:: 記事

大学生の時にでんぱ組.incを好きになった。
バリ3共和国から入り、曲の多くはアップテンポで元気が出る、でも歌詞はどこか自信なさげで、優しく語りかけてくるようなメッセージ性に惚れ込んだ。

ライブに行こうと思いチケットを取ったものの体調を崩して行けず、そうこうするうちに最上もがが脱退した。
その時「ライブは生き物だ」と強く痛感した。

その後、5人体制でのアー写が発表された。
美少女戦士のように力強く感じられるその写真は、最上もがを失った彼女たちの決意の表れだと思った。
まあ、その後ねもぺろがすんなりと加入し、そうでもなかったのか?とも思ったりしたが……。

今でも6人体制の時のライブを見たかったなと思う。
でも全ては巡り合わせで、私がやっとでんぱ組.incをちゃんと目視で確認したのはねもぺろ加入後であった。

時間は待ってはくれず、刻々とアイドル自身も変わってゆく。
そこからできる限りライブに足を運ぼうと思うようになった。

とはいえアイドルのライブはロックバンドのライブよりチケ代も高く、学生の身としては無闇にお金をかけられるものではなかった。
それでも夢眠ねむの卒コンは絶対に行くぞと思って、チケ争奪戦に勝ち、豆粒のような彼女たちを涙ながらに見守った。

色とりどりに舞う彼女たちは美しかった。
さながら万華鏡のようであった。

そこからメンバーの加入や脱退が繰り返され、「でんぱ組.incってどうなるんだろう」と思うこともあった。
卒コンの時にえいたそが「夢を持つ!」と目標を掲げた時にも思ったのだ。
彼女たちの夢は、もうあらかた叶ってしまったのかもしれないと。

::::

=== 課題 ===
記事の「バリ3共和国から入り、曲の多」から「そこからできる限りライブに足を運ぼうと思うようになった。」までを全部書き直してください。その際、「ライブ」は「コンサート」に置き換えること。 次のエントリーは、記事とは別の出典から取られたものです。

:: 抽出データ

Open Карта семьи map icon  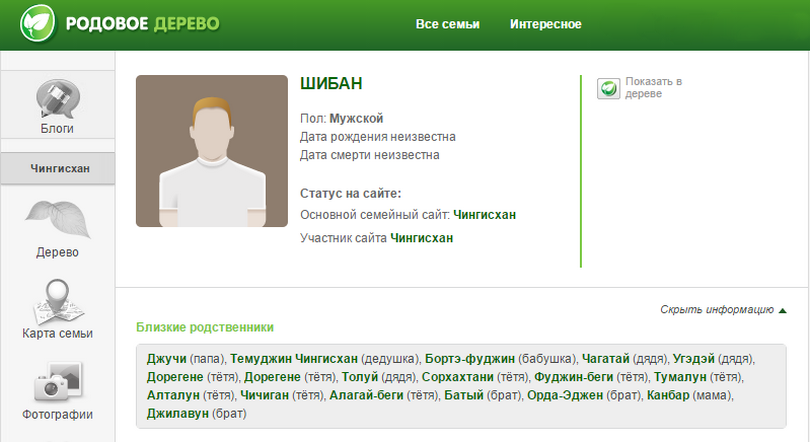point(57,301)
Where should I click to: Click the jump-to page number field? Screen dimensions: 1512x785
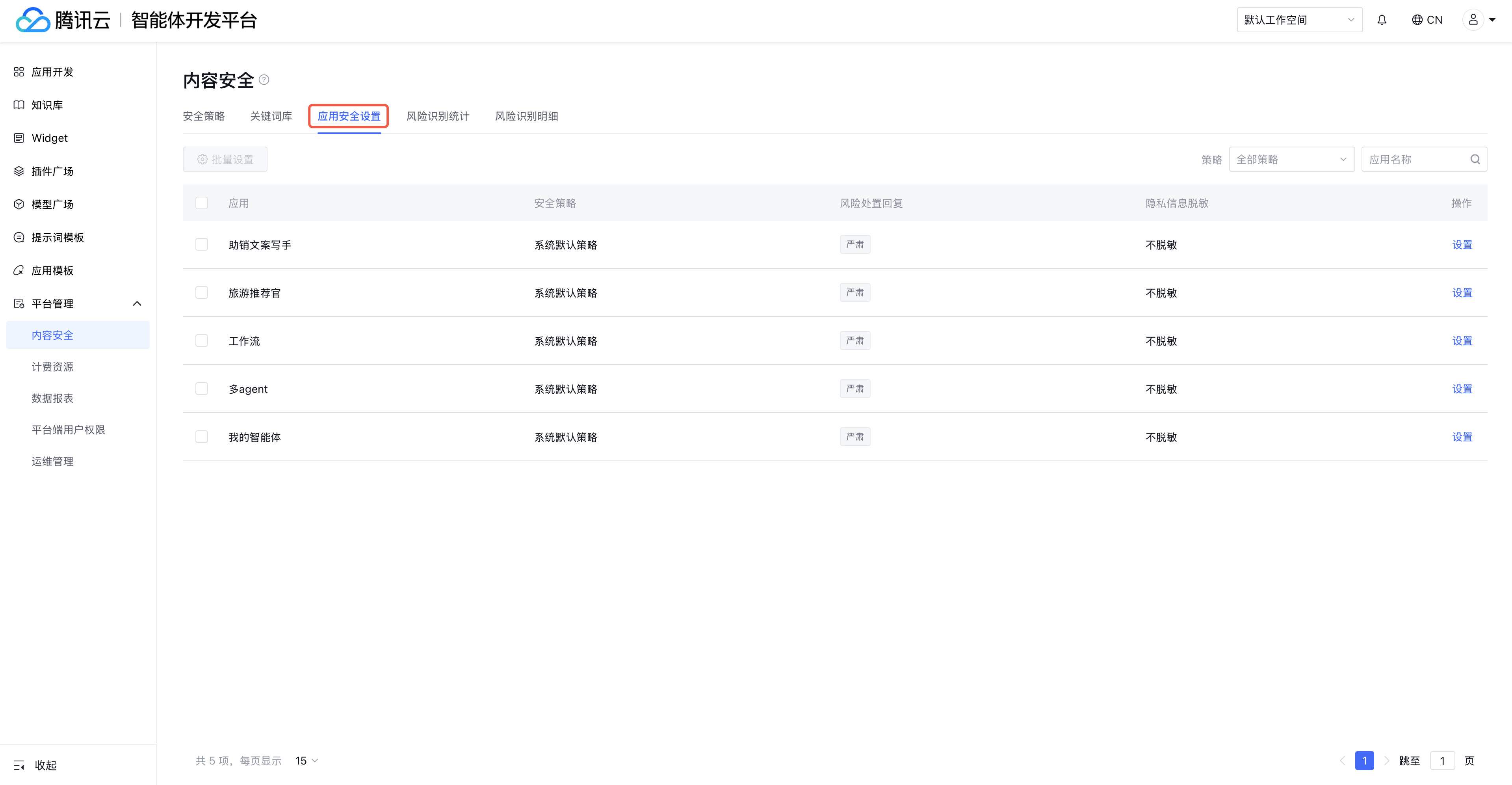(x=1441, y=761)
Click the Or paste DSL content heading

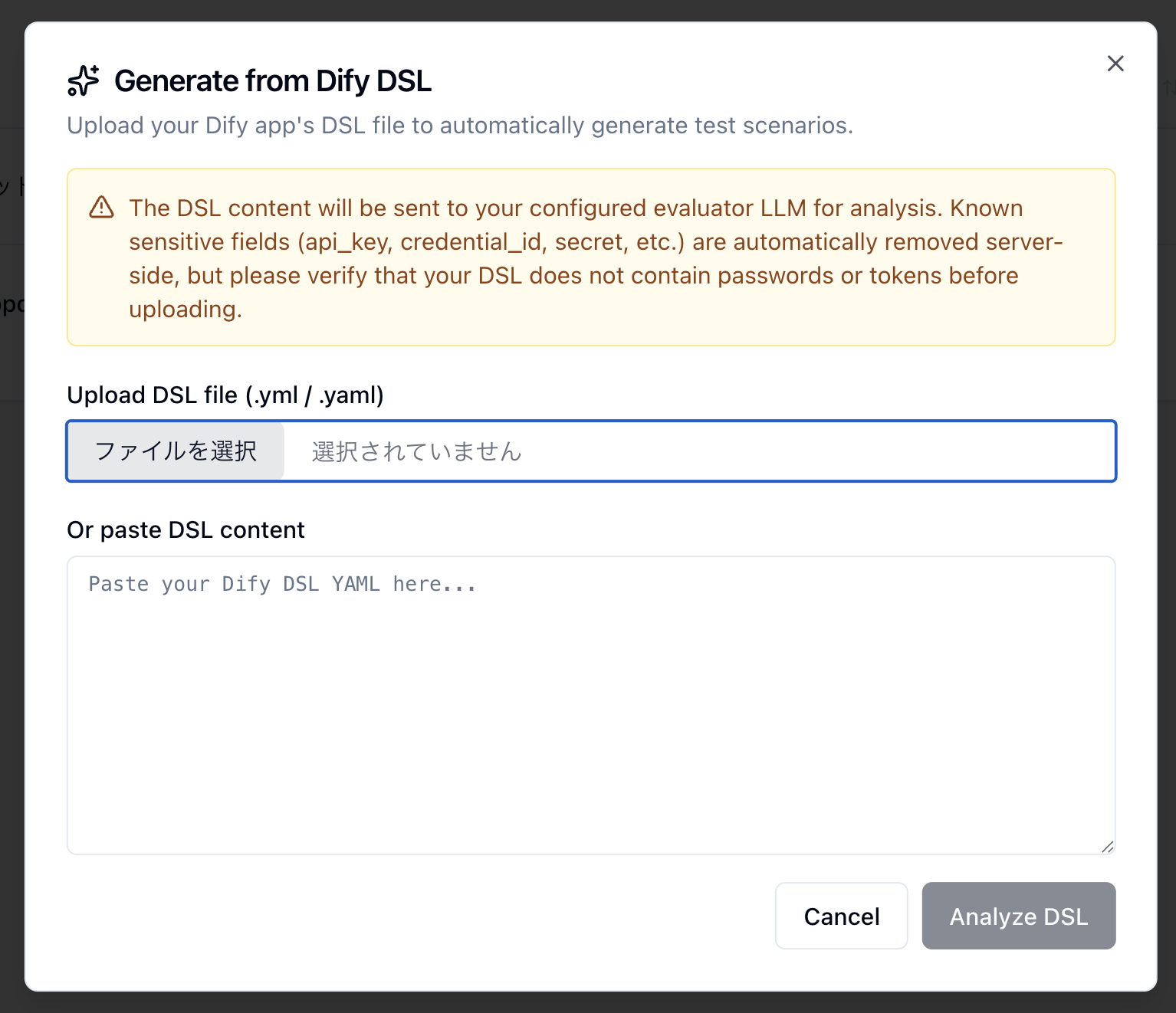click(x=186, y=529)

::::

=== 課題の出力 ===
バリ3共和国から入り、曲の多くはアップテンポで元気が出る、でも歌詞はどこか自信なさげで、優しく語りかけてくるようなメッセージ性に惚れ込んだ。

コンサートに行こうと思いチケットを取ったものの体調を崩して行けず、そうこうするうちに最上もがが脱退した。
その時「コンサートは生き物だ」と強く痛感した。

その後、5人体制でのアー写が発表された。
美少女戦士のように力強く感じられるその写真は、最上もがを失った彼女たちの決意の表れだと思った。
まあ、その後ねもぺろがすんなりと加入し、そうでもなかったのか?とも思ったりしたが……。

今でも6人体制の時のコンサートを見たかったなと思う。
でも全ては巡り合わせで、私がやっとでんぱ組.incをちゃんと目視で確認したのはねもぺろ加入後であった。

時間は待ってはくれず、刻々とアイドル自身も変わってゆく。
そこからできる限りコンサートに足を運ぼうと思うようになった。